• **The problem**
Having found the line containing "Where should I" in the records below, copy that line and each later one exactly, dropping pictures.
Segment Open
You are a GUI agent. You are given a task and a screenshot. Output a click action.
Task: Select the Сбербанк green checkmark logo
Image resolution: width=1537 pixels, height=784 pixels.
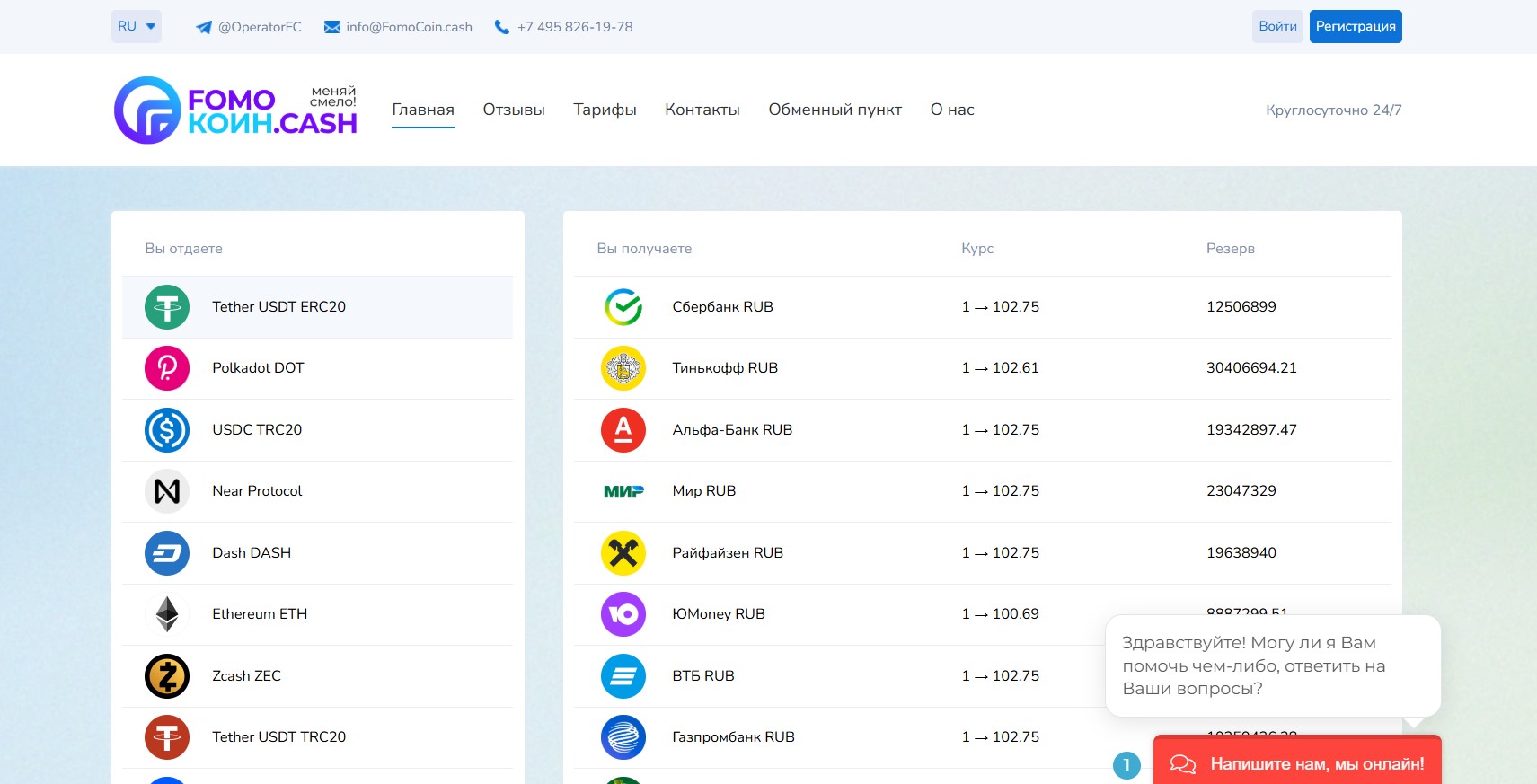[x=623, y=307]
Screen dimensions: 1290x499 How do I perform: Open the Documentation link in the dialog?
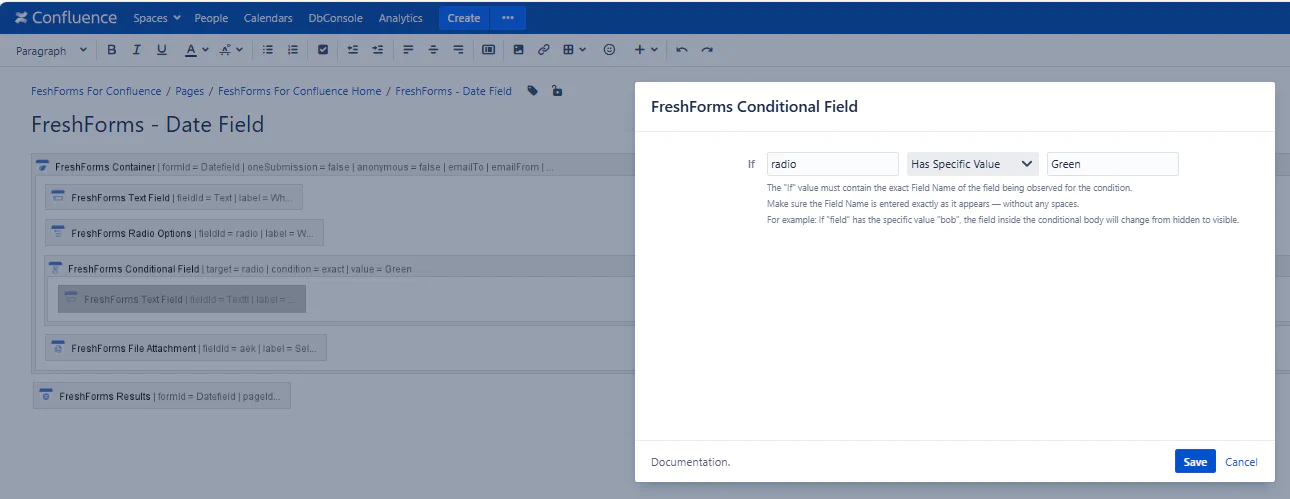(690, 462)
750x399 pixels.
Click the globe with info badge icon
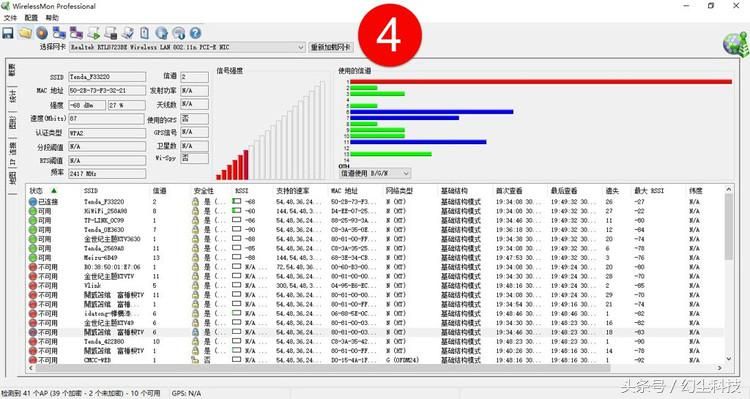click(x=178, y=33)
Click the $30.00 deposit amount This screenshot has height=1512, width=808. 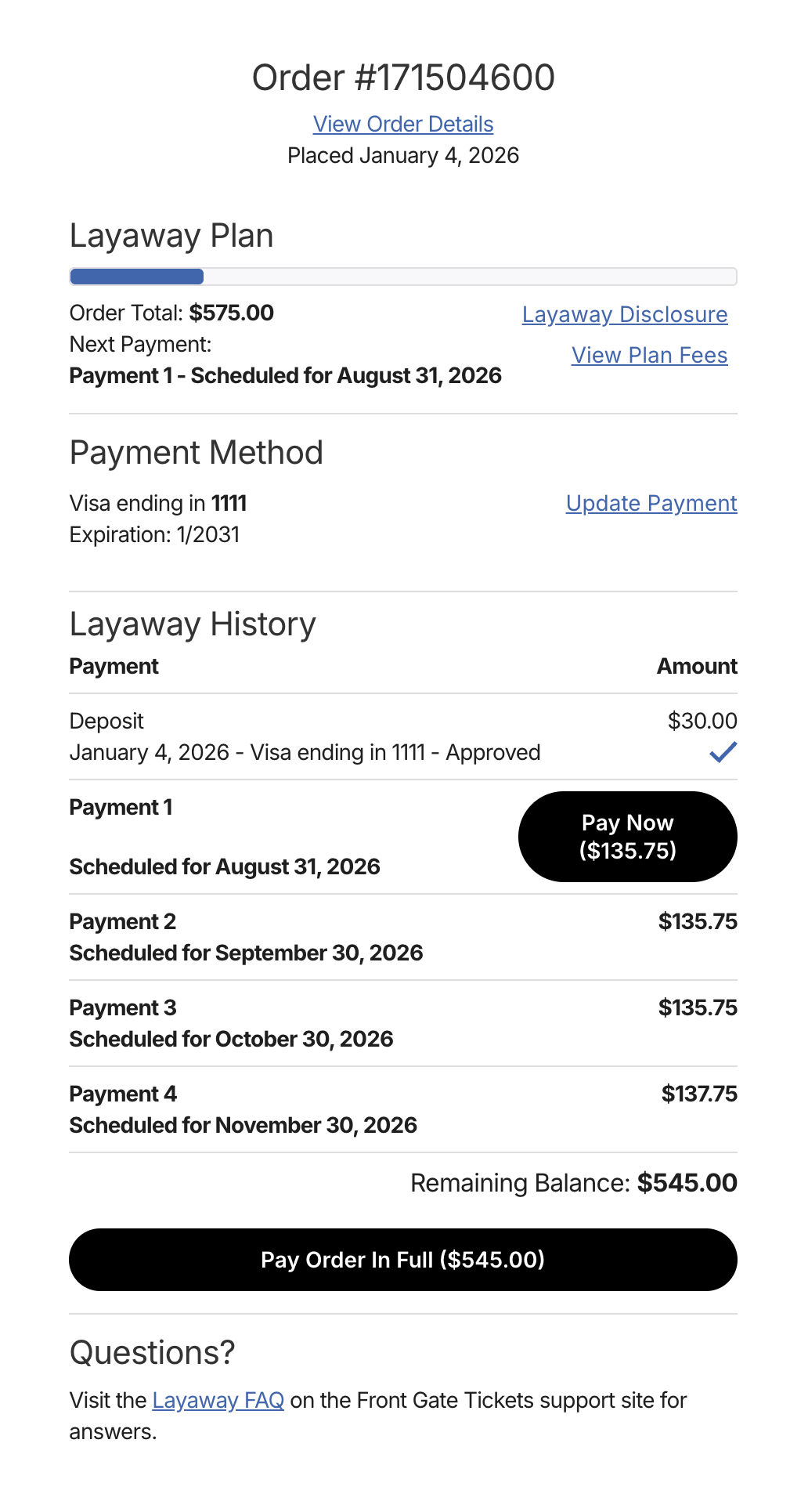click(x=702, y=721)
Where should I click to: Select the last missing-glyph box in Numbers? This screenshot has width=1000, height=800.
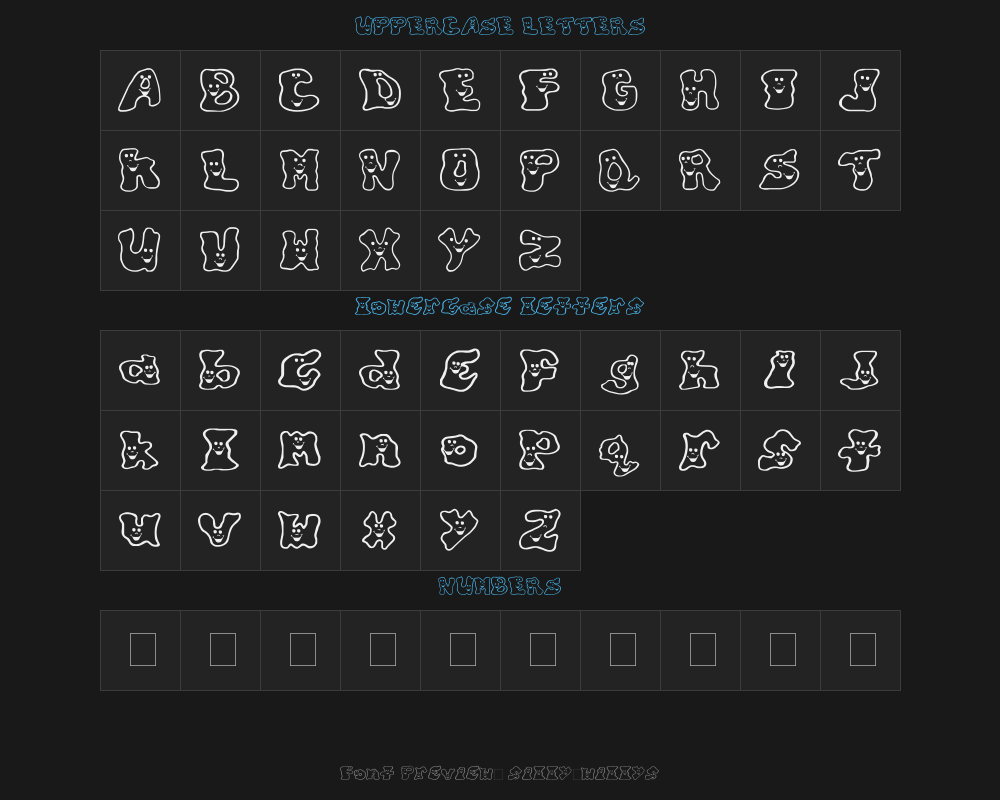click(862, 650)
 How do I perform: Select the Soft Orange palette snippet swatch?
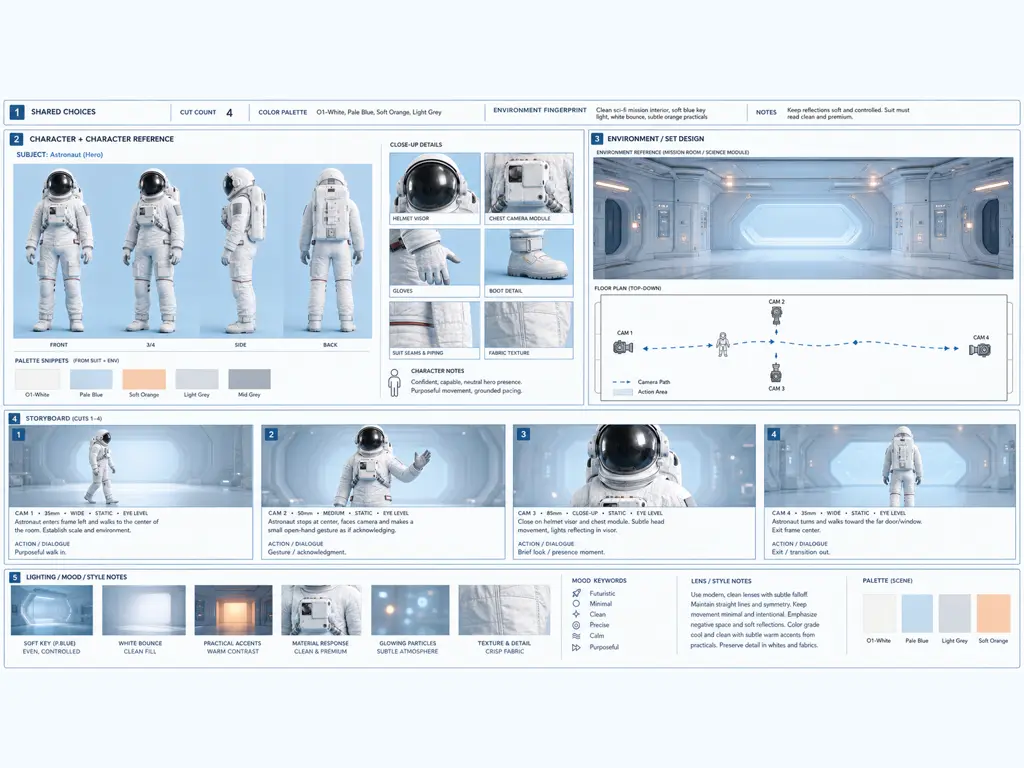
Segment Closed
• **Written reply**
Where should I click to: Select the last missing-glyph box in Numbers? This screenshot has width=1000, height=800.
click(862, 650)
 How do I perform: Select the Soft Orange palette snippet swatch?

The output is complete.